* **Given instruction**
Give the part that opens with the line containing "Click the green" and closes with the line containing "(x=1313, y=125)", both included, as a JSON list of strings with one string per line and blank lines left out.

* **Dataset extract**

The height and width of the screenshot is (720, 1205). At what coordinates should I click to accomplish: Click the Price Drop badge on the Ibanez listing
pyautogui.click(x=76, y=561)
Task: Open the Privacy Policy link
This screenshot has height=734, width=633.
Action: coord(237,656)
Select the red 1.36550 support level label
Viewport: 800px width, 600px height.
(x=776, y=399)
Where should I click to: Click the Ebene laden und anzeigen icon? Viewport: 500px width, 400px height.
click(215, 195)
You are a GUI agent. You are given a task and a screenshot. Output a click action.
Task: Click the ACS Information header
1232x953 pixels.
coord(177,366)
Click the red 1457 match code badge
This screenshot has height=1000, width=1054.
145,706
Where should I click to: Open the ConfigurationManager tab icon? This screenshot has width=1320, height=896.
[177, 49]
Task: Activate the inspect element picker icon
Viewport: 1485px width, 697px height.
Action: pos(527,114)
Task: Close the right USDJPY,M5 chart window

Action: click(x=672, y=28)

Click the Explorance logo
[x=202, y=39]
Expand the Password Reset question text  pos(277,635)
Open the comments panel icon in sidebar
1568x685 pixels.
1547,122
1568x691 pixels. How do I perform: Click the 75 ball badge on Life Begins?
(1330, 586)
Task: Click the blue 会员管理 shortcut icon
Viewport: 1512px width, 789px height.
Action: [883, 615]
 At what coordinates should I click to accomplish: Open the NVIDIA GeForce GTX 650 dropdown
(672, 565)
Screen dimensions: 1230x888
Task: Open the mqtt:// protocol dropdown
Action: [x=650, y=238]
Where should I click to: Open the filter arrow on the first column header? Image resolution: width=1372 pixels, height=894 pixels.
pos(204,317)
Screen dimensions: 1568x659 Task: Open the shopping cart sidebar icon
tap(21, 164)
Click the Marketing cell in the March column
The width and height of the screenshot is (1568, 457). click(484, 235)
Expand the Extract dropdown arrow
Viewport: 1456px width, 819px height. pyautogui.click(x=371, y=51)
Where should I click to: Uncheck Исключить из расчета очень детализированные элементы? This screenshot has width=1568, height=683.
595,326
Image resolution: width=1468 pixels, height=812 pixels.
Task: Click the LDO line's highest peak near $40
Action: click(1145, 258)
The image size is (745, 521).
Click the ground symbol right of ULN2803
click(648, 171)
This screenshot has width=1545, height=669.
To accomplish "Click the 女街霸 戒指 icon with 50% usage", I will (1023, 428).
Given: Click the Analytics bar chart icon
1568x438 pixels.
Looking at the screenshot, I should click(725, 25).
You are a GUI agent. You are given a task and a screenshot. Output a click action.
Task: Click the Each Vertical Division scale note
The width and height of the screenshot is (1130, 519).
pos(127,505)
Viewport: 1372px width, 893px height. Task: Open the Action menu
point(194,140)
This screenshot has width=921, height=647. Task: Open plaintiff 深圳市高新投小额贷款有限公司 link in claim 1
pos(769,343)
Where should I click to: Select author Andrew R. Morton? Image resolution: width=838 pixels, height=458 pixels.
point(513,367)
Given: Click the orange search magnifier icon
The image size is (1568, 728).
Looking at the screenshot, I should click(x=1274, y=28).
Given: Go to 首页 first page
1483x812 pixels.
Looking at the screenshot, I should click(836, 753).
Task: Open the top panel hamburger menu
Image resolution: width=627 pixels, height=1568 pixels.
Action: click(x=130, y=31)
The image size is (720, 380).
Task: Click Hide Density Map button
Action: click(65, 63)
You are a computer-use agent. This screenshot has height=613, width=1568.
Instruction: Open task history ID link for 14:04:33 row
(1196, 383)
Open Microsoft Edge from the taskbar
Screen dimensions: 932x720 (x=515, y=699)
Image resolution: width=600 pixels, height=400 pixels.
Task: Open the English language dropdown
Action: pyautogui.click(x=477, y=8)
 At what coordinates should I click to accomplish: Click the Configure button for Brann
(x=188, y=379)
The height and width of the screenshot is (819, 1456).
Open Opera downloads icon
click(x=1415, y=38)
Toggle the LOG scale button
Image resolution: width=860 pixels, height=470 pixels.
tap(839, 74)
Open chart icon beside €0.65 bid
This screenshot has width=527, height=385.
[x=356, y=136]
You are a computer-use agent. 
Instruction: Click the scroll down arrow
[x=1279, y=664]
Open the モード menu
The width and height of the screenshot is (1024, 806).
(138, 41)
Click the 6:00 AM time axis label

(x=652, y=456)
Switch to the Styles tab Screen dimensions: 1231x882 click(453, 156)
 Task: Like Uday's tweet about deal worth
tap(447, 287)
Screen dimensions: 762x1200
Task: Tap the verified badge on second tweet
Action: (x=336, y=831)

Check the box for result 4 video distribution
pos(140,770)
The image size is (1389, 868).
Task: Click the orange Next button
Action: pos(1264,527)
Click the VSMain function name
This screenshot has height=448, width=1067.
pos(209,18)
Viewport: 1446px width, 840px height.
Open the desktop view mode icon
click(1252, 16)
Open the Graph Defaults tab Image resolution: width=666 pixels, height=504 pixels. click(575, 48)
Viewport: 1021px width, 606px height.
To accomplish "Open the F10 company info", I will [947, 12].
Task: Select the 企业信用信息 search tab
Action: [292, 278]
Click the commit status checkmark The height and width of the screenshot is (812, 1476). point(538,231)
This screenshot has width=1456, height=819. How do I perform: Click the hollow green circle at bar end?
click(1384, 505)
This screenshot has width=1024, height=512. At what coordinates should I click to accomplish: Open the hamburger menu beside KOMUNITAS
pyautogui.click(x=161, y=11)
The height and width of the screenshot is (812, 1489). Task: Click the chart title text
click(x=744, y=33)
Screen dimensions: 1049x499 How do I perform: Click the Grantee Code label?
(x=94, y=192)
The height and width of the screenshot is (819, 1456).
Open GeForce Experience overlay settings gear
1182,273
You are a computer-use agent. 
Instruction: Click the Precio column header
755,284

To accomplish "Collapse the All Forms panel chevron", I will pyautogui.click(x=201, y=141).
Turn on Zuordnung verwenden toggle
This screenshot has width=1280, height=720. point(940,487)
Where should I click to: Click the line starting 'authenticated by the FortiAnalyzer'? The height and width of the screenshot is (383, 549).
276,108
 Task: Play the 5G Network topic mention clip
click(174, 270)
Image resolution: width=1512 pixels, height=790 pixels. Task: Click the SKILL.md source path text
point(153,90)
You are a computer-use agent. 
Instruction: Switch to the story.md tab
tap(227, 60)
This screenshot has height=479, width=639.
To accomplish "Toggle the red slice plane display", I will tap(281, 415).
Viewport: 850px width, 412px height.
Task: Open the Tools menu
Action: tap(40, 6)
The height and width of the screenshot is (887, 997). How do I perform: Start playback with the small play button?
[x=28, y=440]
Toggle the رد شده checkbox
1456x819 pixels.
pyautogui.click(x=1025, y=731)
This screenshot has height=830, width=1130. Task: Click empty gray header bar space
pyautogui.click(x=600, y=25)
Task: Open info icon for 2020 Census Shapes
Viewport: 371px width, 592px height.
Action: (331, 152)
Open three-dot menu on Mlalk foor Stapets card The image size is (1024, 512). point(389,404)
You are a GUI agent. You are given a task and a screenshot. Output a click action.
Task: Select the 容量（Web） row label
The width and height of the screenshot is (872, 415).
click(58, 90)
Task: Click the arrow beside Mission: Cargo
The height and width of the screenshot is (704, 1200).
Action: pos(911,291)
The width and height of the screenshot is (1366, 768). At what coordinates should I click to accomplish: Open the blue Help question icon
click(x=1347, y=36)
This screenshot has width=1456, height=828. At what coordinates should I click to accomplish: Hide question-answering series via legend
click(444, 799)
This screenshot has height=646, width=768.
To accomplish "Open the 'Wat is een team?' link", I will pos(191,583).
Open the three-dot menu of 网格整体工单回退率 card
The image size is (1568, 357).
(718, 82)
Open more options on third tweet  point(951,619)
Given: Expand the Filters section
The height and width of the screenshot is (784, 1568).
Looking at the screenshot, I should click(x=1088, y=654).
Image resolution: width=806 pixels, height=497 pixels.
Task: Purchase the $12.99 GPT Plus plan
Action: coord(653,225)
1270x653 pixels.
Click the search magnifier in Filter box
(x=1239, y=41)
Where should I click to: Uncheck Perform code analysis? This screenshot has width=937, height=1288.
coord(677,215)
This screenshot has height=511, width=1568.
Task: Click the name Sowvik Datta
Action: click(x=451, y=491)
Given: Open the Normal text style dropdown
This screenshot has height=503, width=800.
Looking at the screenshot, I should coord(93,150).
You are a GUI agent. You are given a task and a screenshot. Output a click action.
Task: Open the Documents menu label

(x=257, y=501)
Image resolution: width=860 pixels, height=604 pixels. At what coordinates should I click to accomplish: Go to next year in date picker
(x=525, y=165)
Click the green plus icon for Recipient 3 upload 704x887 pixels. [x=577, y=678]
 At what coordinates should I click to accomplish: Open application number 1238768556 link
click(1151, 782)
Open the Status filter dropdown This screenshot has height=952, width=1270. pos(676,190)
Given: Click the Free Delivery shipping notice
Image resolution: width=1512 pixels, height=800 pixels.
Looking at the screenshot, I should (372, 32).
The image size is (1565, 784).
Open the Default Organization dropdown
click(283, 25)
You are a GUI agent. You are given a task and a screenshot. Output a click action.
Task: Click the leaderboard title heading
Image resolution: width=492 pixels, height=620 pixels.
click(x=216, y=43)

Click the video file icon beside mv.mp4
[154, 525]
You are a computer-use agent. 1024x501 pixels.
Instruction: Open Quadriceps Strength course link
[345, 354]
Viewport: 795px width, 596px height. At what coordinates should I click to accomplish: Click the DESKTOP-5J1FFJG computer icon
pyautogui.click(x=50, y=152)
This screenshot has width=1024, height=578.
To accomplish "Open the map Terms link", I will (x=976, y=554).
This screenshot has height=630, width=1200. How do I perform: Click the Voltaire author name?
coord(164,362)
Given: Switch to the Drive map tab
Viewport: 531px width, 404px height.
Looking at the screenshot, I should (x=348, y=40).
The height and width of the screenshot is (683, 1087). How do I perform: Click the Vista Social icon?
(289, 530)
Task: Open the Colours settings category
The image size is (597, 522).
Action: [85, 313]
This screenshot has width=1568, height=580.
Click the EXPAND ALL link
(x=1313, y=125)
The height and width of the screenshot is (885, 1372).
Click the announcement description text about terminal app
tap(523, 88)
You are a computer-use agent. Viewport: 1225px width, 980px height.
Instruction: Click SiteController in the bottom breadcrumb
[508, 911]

* **Output of the task**
[
  "Click the green plus icon for Recipient 3 upload 704x887 pixels. [x=577, y=678]",
  " At what coordinates should I click to accomplish: Open application number 1238768556 link",
  "click(1151, 782)",
  "Open the Status filter dropdown This screenshot has height=952, width=1270. pos(676,190)",
  "Given: Click the Free Delivery shipping notice",
  "Image resolution: width=1512 pixels, height=800 pixels.",
  "Looking at the screenshot, I should (372, 32).",
  "The image size is (1565, 784).",
  "Open the Default Organization dropdown",
  "click(283, 25)",
  "You are a GUI agent. You are given a task and a screenshot. Output a click action.",
  "Task: Click the leaderboard title heading",
  "Image resolution: width=492 pixels, height=620 pixels.",
  "click(x=216, y=43)",
  "Click the video file icon beside mv.mp4",
  "[154, 525]",
  "You are a computer-use agent. 1024x501 pixels.",
  "Instruction: Open Quadriceps Strength course link",
  "[345, 354]",
  "Viewport: 795px width, 596px height. At what coordinates should I click to accomplish: Click the DESKTOP-5J1FFJG computer icon",
  "pyautogui.click(x=50, y=152)",
  "This screenshot has width=1024, height=578.",
  "To accomplish \"Open the map Terms link\", I will (x=976, y=554).",
  "This screenshot has height=630, width=1200. How do I perform: Click the Voltaire author name?",
  "coord(164,362)",
  "Given: Switch to the Drive map tab",
  "Viewport: 531px width, 404px height.",
  "Looking at the screenshot, I should (x=348, y=40).",
  "The height and width of the screenshot is (683, 1087). How do I perform: Click the Vista Social icon?",
  "(289, 530)",
  "Task: Open the Colours settings category",
  "The image size is (597, 522).",
  "Action: [85, 313]",
  "This screenshot has width=1568, height=580.",
  "Click the EXPAND ALL link",
  "(x=1313, y=125)"
]